The two works anchor a new exhibition “Titian and the Golden Age of Venetian Painting: Masterpieces from the National Galleries of Scotland,” which opens Saturday at Atlanta’s High Museum of Art and runs through Jan. 2.
The exhibit showcases 25 works overall — 12 paintings and 13 drawings — by artists of the period and is highlighted by the works of Tiziano Vecellio, the artist known as Titian, widely acclaimed for his Diana series.
“These really are two of the greatest paintings anywhere on the planet,” said Michael Clarke, director of the National Galleries of Scotland, of the Diana pieces.
Titian is generally regarded as the greatest Venetian Renaissance artist, lauded for his command of color, distinctive brush work and masterful use of light.
The works going on display evoke themes typical of the Venetian Golden Age of the 1500s, including mythological and religious subjects.
Paintings by Jacopo Tintoretto and Paolo Veronese — two other Renaissance masters and Titian rivals — are also featured.
The exhibition begins with drawings by those three masters and other Venetian Renaissance artists. They include a drawing of figures in black and white chalk on blue paper that is attributed to Titian.
The drawing is significant because Titian viewed drawings as a preparation for paintings, not works in and of themselves, so little effort was made to preserve them and very few remain today.
A painting by Lorenzo Lotto, “Virgin and Child with Saints Jerome, Peter, Francis, and an Unidentified Female Saint” exhibits the strong, bright colors characteristic of Venetian painting.
The second floor of the exhibition opens with the two Diana paintings, demonstrating Titian’s mature work in his 60s.
The two Diana paintings on display, along with four others, draw on stories in Ovid’s “Metamorphoses,” which was extremely popular at the time.
“In both pictures, Diana is a cruel and angry goddess,” Clarke said.
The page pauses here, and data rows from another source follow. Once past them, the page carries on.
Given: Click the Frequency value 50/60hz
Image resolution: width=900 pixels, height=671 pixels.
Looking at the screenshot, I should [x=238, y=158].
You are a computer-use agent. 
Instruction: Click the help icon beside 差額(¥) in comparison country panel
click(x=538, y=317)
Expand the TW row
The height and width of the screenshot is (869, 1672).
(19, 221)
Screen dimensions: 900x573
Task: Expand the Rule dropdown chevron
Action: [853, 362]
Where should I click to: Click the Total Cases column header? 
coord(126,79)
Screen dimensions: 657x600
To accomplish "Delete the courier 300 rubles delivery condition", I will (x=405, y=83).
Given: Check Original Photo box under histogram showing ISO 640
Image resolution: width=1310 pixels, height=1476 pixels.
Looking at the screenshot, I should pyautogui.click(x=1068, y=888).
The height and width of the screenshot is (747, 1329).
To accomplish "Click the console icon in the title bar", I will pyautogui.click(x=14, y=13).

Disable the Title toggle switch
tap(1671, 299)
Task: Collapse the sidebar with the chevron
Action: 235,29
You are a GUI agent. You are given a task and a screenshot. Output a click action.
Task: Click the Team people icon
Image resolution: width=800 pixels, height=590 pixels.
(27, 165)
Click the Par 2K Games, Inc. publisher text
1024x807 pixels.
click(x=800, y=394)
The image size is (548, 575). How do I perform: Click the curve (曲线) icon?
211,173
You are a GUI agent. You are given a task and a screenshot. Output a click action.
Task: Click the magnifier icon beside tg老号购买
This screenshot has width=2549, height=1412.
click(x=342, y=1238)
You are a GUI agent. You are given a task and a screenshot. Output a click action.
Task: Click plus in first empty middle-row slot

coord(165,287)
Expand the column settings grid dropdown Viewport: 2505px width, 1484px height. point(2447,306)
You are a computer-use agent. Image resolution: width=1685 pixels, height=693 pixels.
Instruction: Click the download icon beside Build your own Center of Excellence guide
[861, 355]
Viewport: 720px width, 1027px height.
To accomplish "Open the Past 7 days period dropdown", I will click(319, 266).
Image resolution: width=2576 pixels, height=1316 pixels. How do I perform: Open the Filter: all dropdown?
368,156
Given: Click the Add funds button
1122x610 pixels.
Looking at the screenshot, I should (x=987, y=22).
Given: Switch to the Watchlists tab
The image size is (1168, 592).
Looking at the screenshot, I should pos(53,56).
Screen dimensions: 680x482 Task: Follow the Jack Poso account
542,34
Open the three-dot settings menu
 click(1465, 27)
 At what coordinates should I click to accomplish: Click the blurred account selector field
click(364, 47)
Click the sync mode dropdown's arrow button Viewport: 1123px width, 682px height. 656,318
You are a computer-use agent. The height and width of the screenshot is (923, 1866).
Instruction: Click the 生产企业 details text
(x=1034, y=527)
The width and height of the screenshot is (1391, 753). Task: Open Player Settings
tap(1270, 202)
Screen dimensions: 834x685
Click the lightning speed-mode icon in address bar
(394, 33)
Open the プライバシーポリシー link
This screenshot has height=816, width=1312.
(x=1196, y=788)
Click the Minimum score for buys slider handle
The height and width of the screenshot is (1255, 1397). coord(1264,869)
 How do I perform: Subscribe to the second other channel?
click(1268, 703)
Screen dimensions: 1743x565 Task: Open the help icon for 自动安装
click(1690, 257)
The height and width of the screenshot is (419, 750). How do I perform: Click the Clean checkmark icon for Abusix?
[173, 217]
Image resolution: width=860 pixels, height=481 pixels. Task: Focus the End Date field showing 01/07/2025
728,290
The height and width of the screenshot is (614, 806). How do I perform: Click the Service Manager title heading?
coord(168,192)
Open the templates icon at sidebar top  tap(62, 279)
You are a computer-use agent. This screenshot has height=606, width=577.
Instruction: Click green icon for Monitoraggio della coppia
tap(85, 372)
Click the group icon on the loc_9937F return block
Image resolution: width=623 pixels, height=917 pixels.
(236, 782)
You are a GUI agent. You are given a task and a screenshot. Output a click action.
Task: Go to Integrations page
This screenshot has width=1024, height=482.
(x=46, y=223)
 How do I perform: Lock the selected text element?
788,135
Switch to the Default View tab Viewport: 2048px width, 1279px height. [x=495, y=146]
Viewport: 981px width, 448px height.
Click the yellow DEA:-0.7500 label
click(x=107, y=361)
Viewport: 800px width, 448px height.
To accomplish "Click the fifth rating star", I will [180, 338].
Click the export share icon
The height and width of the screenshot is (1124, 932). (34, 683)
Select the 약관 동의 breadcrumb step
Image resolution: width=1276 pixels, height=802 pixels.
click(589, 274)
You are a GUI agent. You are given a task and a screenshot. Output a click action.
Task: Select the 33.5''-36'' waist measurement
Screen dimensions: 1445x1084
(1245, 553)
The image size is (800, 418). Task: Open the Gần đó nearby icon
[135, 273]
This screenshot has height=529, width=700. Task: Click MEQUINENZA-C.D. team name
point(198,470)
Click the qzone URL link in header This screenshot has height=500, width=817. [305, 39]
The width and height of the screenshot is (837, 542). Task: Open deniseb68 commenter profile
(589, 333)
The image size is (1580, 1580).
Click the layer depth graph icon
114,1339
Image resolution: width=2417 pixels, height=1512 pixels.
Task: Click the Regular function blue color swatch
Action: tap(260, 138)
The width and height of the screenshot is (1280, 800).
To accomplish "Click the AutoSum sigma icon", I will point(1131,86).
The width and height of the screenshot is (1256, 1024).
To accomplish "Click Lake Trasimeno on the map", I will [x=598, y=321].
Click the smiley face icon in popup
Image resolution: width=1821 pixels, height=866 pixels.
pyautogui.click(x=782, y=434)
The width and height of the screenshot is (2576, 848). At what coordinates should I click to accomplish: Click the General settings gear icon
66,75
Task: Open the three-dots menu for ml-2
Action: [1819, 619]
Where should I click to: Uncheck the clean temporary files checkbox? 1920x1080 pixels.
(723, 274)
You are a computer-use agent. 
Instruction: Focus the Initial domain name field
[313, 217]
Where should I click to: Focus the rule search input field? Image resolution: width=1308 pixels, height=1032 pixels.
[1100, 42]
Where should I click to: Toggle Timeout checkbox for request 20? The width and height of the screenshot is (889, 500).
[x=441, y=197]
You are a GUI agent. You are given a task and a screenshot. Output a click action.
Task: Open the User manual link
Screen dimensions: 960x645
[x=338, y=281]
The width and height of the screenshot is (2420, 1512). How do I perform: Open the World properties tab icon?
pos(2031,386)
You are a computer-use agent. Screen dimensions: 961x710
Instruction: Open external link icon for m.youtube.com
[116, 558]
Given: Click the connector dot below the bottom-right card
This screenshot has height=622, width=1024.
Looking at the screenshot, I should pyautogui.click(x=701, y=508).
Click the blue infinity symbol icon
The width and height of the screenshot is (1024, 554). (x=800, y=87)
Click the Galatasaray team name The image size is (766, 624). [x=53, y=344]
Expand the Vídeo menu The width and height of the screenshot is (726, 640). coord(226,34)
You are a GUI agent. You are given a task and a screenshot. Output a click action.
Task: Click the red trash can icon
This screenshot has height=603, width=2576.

“Diana and Actaeon” depicts the moment when the hunter Actaeon stumbles upon the secret wooded area where Diana, goddess of the hunt, and her nymphs are bathing. A stag’s skull on a pillar foreshadows Actaeon’s fate, Clarke said. According to myth, Diana transforms the hunter into a stag to be torn apart by his dogs.
In “Diana and Callisto,” an enraged Diana is shown as Callisto, a nymph sworn to chastity who is disrobed by her fellow nymphs, revealing a swollen, pregnant belly. Callisto’s face is twisted in anguish as she struggles against her peers.
The Diana paintings are flanked by two other, much smaller Titian paintings — “Virgin and Child with St. John the Baptist and an Unidentified Male Saint” and “Venus Rising from the Sea.”
In the final gallery, “Mars and Venus with Cupid,” by Veronese, illustrates an adulterous encounter between Mars, the god of war, and Venus, the goddess of love, who appears distracted by a small child and a dog in the corner as Mars removes her clothes.
The exhibit was co-organized by the Minneapolis Institute of Arts and the Museum of Fine Arts in Houston. It will be shown next Feb. 5 through May 1 in Minneapolis and in Houston next year from May 21 through Aug. 14.